#### [WHAT NEEDS TO BE DONE]
In the entries that follow, find the line containing "svarsilaua@gmail.com (722, 1006)"; from there, copy every line exactly through the line containing "Повернутися на головну сторінку (1267, 552)".
(EXCERPTED DATA begins)
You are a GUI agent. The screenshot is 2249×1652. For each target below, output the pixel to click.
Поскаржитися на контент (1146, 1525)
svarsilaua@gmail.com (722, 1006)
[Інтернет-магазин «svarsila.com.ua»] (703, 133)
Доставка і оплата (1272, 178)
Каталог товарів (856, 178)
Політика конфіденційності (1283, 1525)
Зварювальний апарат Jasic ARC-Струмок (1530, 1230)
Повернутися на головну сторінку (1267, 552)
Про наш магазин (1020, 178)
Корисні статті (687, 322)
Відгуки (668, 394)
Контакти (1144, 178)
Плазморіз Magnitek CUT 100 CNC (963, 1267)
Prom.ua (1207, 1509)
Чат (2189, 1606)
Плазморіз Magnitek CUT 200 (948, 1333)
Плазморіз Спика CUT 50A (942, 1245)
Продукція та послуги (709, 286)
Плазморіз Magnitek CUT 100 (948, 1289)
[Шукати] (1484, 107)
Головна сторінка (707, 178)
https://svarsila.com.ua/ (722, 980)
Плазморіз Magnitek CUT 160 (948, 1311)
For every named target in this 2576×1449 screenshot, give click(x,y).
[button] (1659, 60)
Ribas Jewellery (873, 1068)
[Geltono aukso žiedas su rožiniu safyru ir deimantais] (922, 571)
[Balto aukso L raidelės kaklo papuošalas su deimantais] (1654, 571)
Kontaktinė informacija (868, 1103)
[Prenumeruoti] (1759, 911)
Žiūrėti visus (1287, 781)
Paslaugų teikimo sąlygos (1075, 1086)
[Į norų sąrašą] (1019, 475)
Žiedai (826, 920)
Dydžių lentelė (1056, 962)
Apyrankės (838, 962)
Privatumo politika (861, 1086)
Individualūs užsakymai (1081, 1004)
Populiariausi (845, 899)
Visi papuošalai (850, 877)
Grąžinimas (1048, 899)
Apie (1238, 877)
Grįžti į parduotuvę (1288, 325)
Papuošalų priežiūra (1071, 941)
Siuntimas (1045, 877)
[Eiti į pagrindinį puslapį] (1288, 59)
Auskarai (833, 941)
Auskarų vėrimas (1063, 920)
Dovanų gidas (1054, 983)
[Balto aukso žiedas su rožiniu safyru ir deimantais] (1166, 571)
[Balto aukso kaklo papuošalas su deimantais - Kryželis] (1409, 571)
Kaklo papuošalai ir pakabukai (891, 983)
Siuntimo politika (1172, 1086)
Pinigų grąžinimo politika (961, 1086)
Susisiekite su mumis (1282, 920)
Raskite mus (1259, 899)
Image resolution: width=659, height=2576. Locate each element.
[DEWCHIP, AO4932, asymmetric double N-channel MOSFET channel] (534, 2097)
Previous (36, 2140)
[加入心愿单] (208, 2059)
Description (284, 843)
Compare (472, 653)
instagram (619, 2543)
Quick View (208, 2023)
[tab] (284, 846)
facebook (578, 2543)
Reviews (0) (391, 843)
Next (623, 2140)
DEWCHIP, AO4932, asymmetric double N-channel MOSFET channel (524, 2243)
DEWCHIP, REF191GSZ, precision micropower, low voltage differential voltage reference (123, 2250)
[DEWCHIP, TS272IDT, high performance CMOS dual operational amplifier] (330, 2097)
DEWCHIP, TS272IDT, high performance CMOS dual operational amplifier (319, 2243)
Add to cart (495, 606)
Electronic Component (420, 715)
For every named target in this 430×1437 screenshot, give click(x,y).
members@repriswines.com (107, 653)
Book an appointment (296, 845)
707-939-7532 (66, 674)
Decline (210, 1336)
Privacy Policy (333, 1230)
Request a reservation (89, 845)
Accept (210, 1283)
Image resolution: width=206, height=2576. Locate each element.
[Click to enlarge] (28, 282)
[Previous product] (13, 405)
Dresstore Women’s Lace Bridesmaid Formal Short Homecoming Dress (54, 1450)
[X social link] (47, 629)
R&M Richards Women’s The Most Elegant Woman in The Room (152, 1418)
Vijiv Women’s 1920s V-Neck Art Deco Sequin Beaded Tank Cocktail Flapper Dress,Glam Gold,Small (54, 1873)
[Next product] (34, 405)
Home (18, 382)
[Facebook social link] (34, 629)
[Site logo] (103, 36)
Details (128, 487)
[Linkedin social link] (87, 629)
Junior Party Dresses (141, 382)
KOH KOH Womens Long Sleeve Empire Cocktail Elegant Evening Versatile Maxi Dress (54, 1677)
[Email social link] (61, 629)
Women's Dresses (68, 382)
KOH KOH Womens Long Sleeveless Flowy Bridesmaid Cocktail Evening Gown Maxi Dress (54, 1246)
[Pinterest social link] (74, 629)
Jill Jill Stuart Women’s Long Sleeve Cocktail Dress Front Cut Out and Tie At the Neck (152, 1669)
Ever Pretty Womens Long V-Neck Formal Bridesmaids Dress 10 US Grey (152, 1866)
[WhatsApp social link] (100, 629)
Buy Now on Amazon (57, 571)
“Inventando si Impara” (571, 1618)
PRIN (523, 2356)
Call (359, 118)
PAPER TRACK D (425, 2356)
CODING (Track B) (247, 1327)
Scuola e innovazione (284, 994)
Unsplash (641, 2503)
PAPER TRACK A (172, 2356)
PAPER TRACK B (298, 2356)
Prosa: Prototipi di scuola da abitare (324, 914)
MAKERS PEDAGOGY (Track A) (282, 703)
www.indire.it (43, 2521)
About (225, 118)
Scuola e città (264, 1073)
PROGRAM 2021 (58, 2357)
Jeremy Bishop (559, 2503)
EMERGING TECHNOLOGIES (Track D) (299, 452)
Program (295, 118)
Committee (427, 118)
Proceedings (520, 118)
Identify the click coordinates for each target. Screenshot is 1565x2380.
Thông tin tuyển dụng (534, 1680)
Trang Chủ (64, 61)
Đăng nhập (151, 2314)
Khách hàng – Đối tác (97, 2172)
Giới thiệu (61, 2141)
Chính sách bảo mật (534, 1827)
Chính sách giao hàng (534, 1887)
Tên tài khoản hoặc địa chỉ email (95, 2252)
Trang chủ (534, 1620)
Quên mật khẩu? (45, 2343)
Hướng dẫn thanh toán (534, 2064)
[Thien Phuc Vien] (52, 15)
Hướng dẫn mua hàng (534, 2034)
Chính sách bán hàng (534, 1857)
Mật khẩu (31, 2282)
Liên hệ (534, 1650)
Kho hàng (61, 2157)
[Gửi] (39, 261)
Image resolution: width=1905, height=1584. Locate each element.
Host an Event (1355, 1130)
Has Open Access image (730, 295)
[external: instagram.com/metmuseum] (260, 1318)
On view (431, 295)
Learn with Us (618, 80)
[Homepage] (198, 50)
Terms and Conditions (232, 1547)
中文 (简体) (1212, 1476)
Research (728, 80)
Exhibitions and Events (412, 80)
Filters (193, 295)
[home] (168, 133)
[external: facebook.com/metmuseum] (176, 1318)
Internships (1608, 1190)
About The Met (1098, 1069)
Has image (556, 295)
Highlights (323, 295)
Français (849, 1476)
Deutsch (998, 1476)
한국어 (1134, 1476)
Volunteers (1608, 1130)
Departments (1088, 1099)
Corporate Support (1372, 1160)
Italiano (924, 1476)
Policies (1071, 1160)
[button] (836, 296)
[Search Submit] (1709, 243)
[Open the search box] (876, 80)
(EXCERPTED DATA ends)
#### [RESULT OF THE EXERCISE]
svarsilaua@gmail.com (722, 1006)
[Інтернет-магазин «svarsila.com.ua»] (703, 133)
Доставка і оплата (1272, 178)
Каталог товарів (856, 178)
Політика конфіденційності (1283, 1525)
Зварювальний апарат Jasic ARC-Струмок (1530, 1230)
Повернутися на головну сторінку (1267, 552)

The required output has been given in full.